Source data
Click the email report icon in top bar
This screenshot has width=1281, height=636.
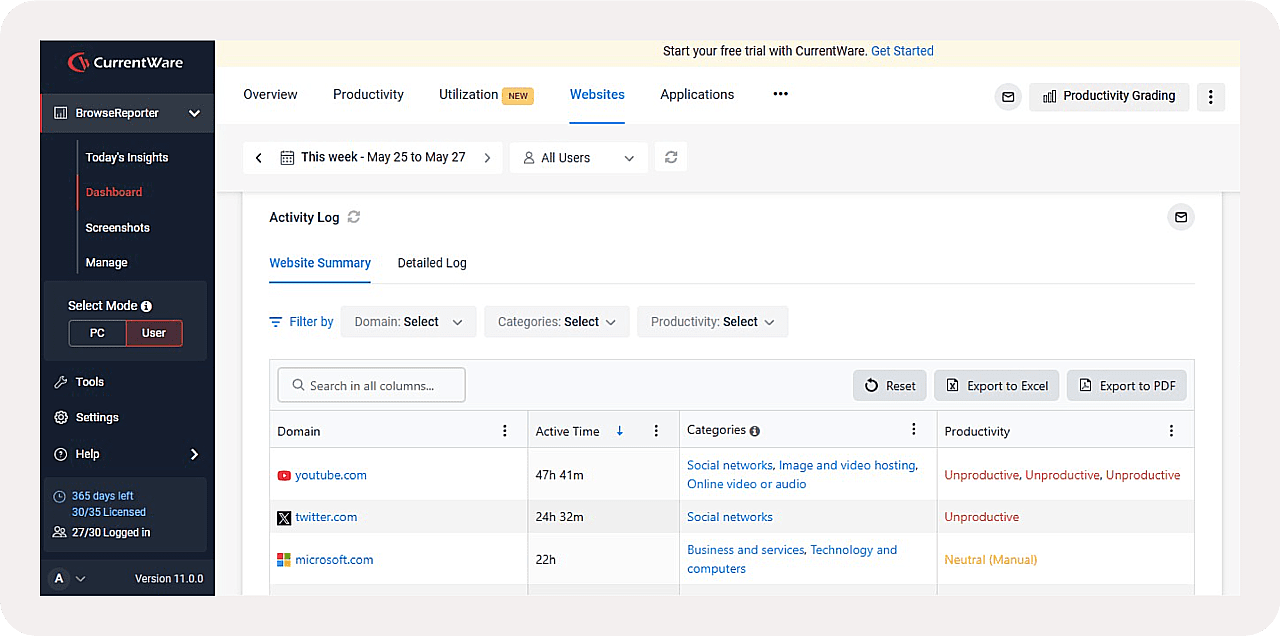(1008, 97)
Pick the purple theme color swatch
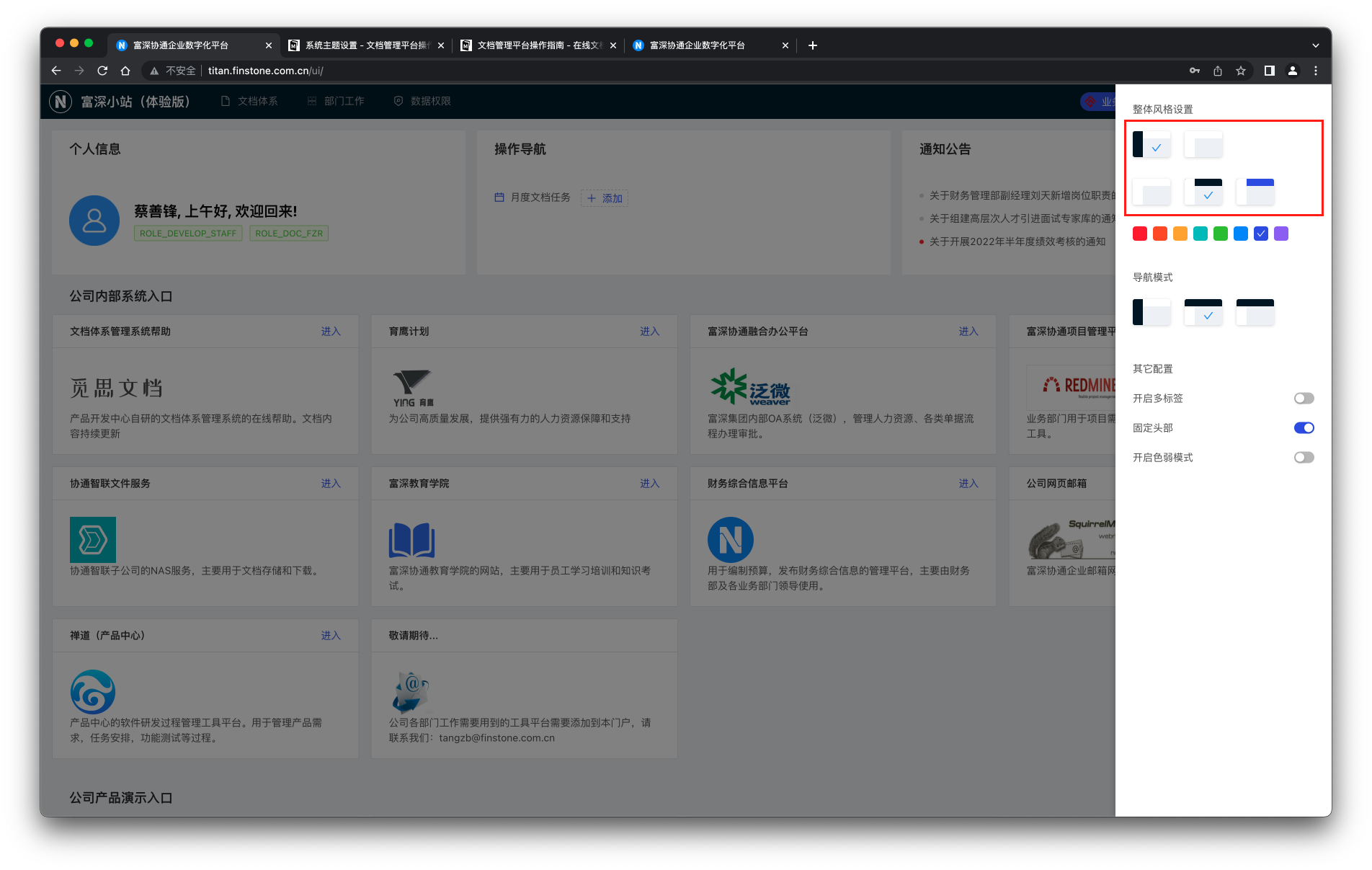The image size is (1372, 870). 1281,234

_AIM_. Copy out each line of the listing above word for word, leaving out the pictures.

_RESPONSE TO THE EXERCISE_.
Click the email report icon in top bar
This screenshot has width=1281, height=636.
(1008, 97)
Pick the purple theme color swatch
The image size is (1372, 870). 1281,234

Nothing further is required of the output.